À l’origine, c’est Moisei Beregovsky, un ethnomusicologue à l’Académie des sciences d’Ukraine, qui a colligé ces chansons entre 1944 et 1947. Après la guerre, il est accusé d’avoir encouragé le nationalisme juif. Il est alors arrêté et son travail confisqué. À sa mort en 1961, il est persuadé que cet héritage est perdu à jamais, mais les documents refont finalement surface des décennies plus tard à la Bibliothèque nationale Vernadsky d’Ukraine à Kiev.
Lorsque Mme Shternshis commence à les étudier, elle souhaite faire entendre la voix de ces personnes qui ont vécu l’horreur de l’Holocauste pour que résonnent encore leurs histoires.
Son projet de recherche, financé par le CRSH, s’intéresse à la culture yiddish dans les régions de l’Union soviétique occupées par les nazis. Les chansons sont présentées pour la première fois lors d’une conférence universitaire à la University of Toronto au printemps 2015. Dix-sept morceaux sont ensuite repris sur un album, intitulé Yiddish Glory : The Lost Songs of World War II, qui est sélectionné pour concourir aux Grammy Awards en 2019. C’est la deuxième fois seulement que la Recording Academy accorde un tel honneur à un enregistrement en yiddish.
L’année suivante, Mme Shternshis reçoit une bourse de recherche Guggenheim pour ses travaux sur les chansons yiddish écrites par les enfants sous l’occupation nazie en Ukraine.

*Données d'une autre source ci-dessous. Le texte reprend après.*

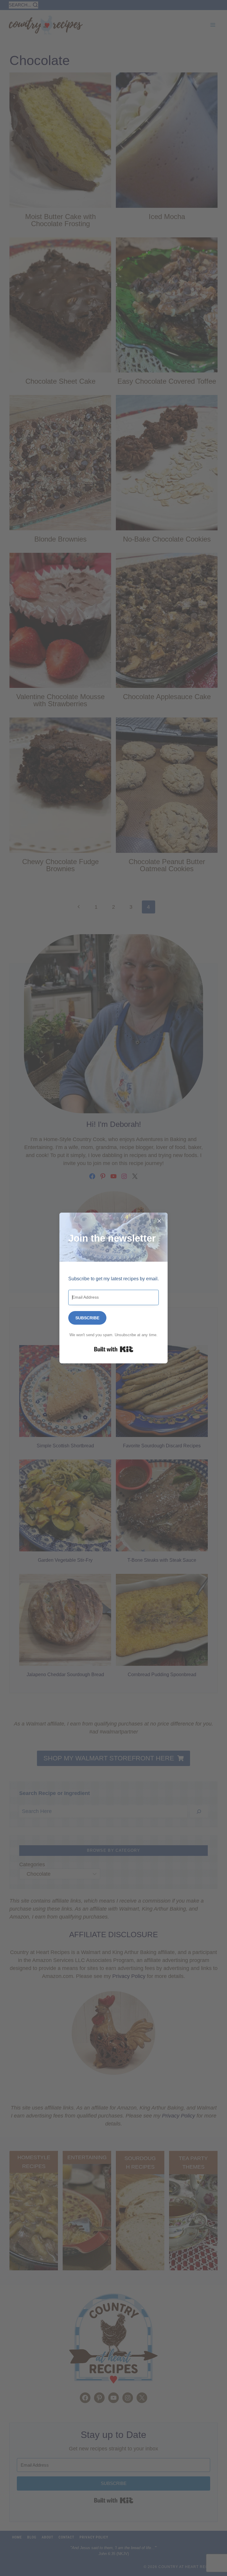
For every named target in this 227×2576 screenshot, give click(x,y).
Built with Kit (113, 1349)
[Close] (159, 1221)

Ce financement lui permettra de prendre un congé afin de rédiger un livre et de créer un site Web rassemblant les enregistrements des chansons en plusieurs langues ainsi que des images des paroles originales en yiddish. Grâce à ses initiatives, elle espère que ces œuvres longtemps égarées pourront toucher de nouveaux publics.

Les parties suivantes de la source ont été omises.